Facebook ‘sexiest video’ malware spreading virally

If you get a posting on your Facebook wall telling you “this is without doubt the sexiest video ever! 😛 😛 :P” which seems to be accompanied by a video titled “Candid Camera Prank [HQ]” then don’t click on the video: it’s a lead-in to malware. Many “friends” sent them to me yesterday. Clicking the link will take you to what seems like a Facebook application which then tells you that your video

 player is out of date – and encourages you to download a file. 

If you do, then the same “video” plus link gets posted using your avatar to al your friends on Facebook -– meaning it is spreading virally.

It’s not clear at present whether Facebook has acted to halt it. You should, however, expect that it will mutate in the coming hours/days (depending on how determined the virus writer is), so it might not be exactly that message or video frame. The key element in the attack is that it tells you to download a file. 

At Sophos, Graham Cluley notes that: 

    “Judging by the number of messages posted on Facebook, thousands of people received this attack. If you were one of them, you should scan your computer with an up-to-date anti-virus, change your passwords, review your Facebook application settings, and learn not to be so quick as to fall for a simple social engineering trick like this in future.” 

The file seems to install a piece of adware called Hotbar, which thus generates revenue for the malware writer. (About Hotbar: “displays a dynamic toolbar and targeted pop-up ads based on its monitoring of Web-browsing activity. The toolbar appears in Internet Explorer and Windows Explorer. The toolbar contains buttons that can change depending on the current Web page and keywords on the page. Clicking a button on the toolbar may open an advertiser Web site or paid search site. Hotbar also installs graphical skins for Internet Explorer, Outlook, and Outlook Express. Hotbar may collect user-related information and may silently download and run updates or other code from its servers.”) 

Microsoft is, separately, strongly encouraging people and companies to stop using Internet Explorer 6, using the argument that “you wouldn’t drink 9-year-old milk, so why use a 9-year-old browser?” 
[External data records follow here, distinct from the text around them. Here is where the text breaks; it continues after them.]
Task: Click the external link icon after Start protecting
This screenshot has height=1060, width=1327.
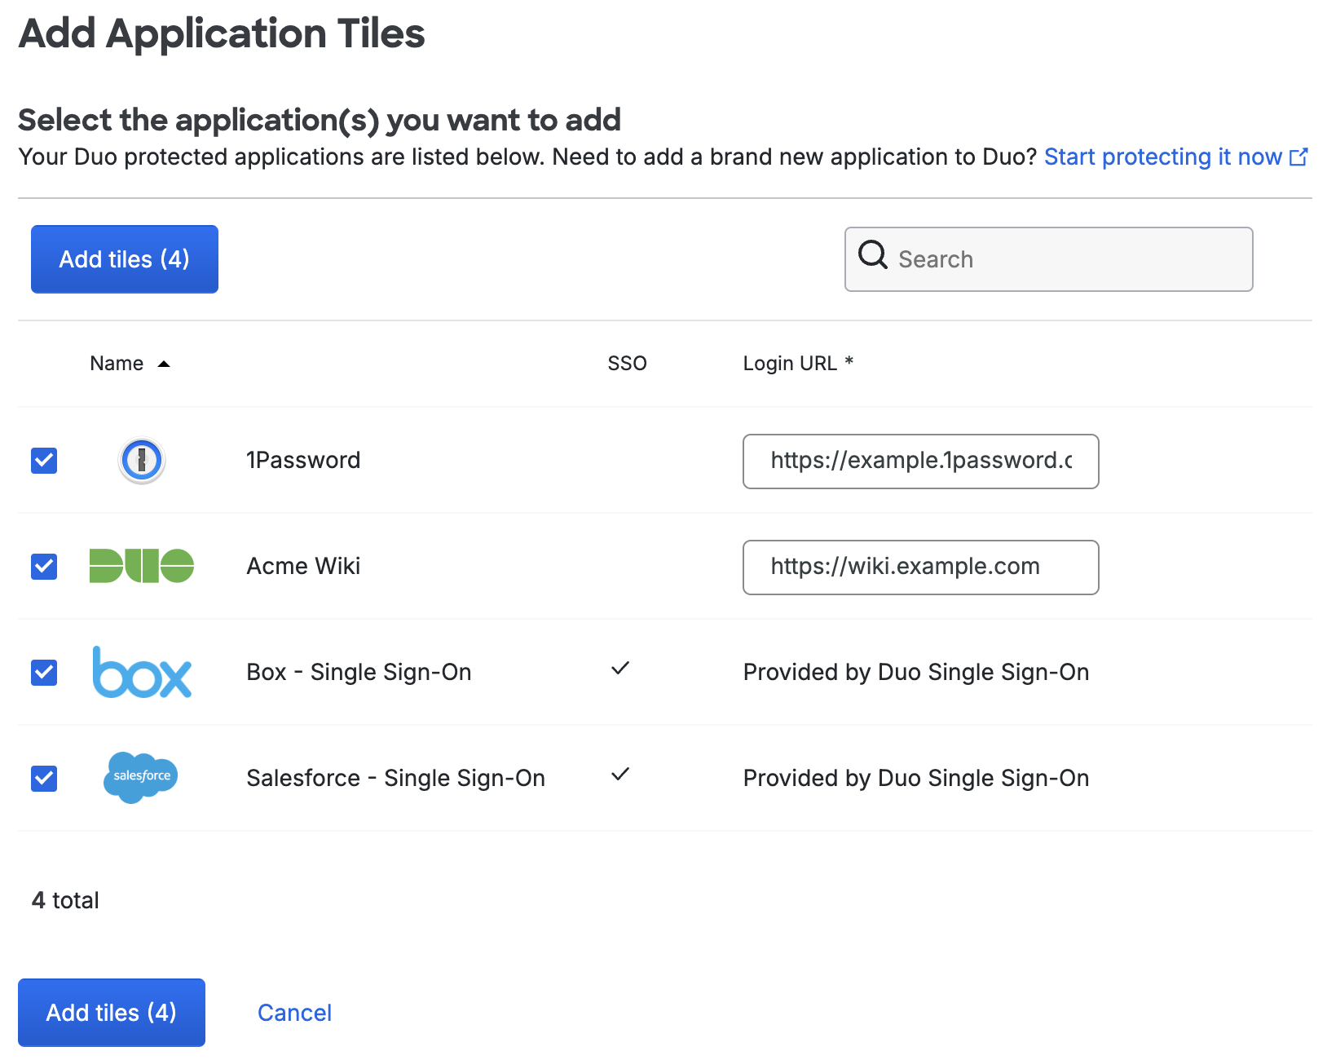Action: pos(1299,157)
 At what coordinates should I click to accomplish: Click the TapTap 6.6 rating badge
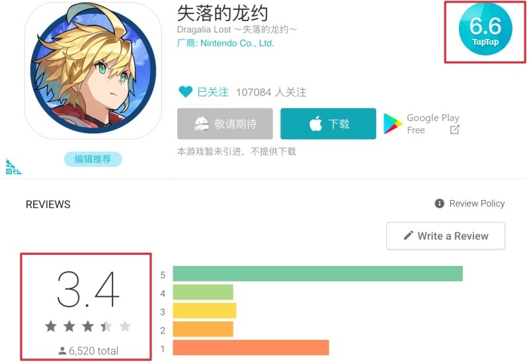tap(485, 29)
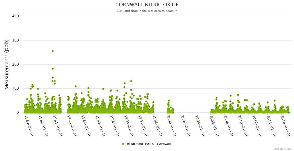Screen dimensions: 294x151
Task: Click the 400 y-axis tick label
Action: 16,16
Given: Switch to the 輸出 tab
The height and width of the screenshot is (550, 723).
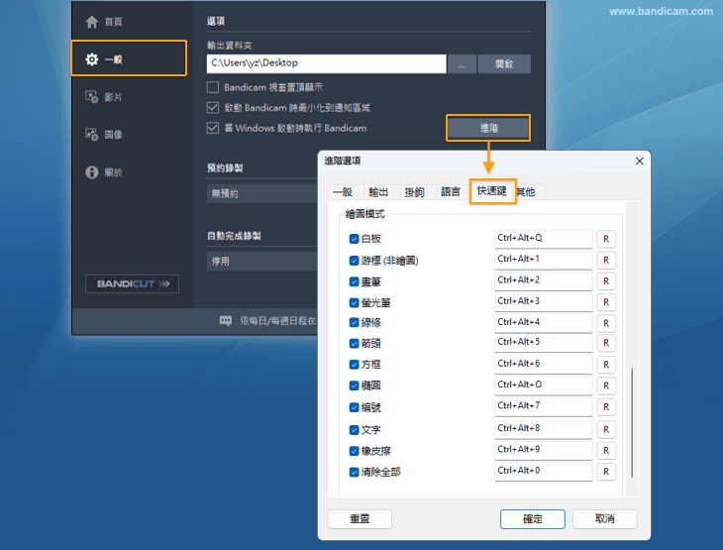Looking at the screenshot, I should pyautogui.click(x=378, y=192).
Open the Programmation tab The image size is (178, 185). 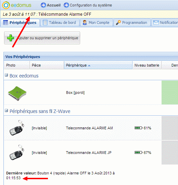pos(132,23)
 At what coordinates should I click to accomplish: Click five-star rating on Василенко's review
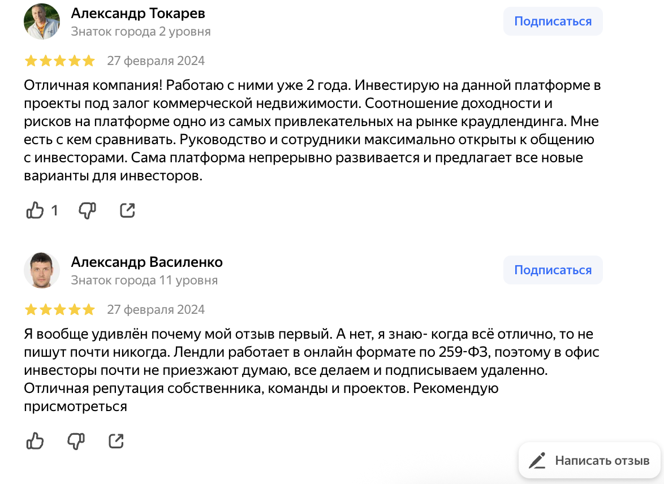click(59, 310)
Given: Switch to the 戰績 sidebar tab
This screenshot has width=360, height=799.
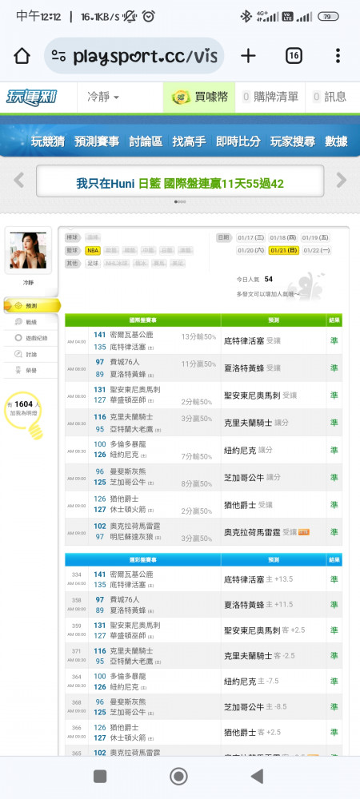Looking at the screenshot, I should [31, 321].
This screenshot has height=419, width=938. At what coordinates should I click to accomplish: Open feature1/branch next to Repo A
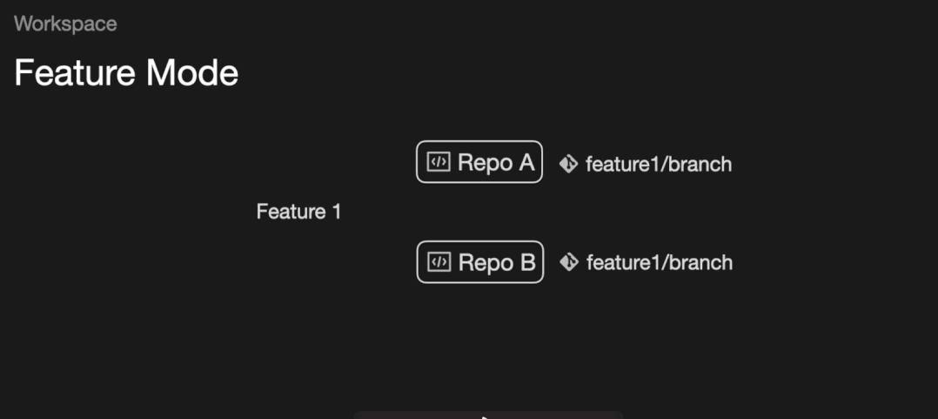pos(658,164)
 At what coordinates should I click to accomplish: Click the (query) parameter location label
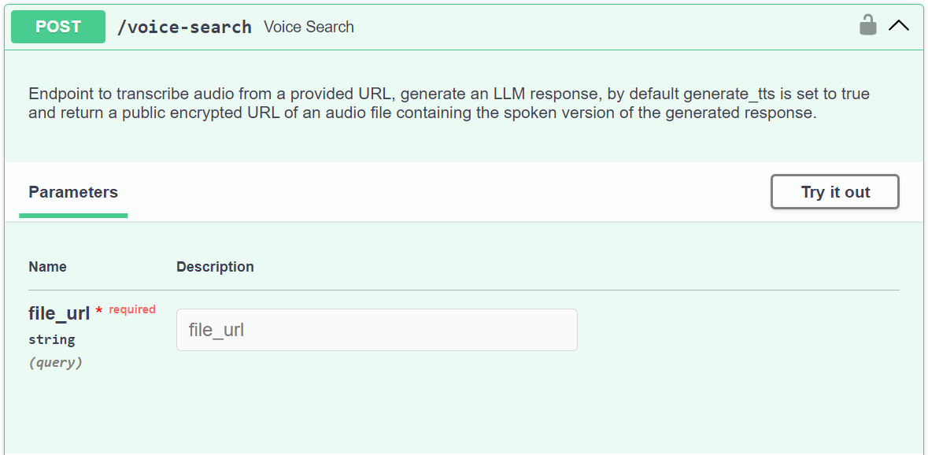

Though aimed at the Australian market (possibly IE6 has a higher prevalence there due to some geographical quirk), the arguments for abandoning IE6 are stronger than ever, and have been repeated many times – not least on this site (the browser that won’t die, why the NHS can’t get its browser act together). And of course it is widely believed – though so far not confirmed – that IE6 was the vector for an attack against Google by Chinese hackers at the end of last year.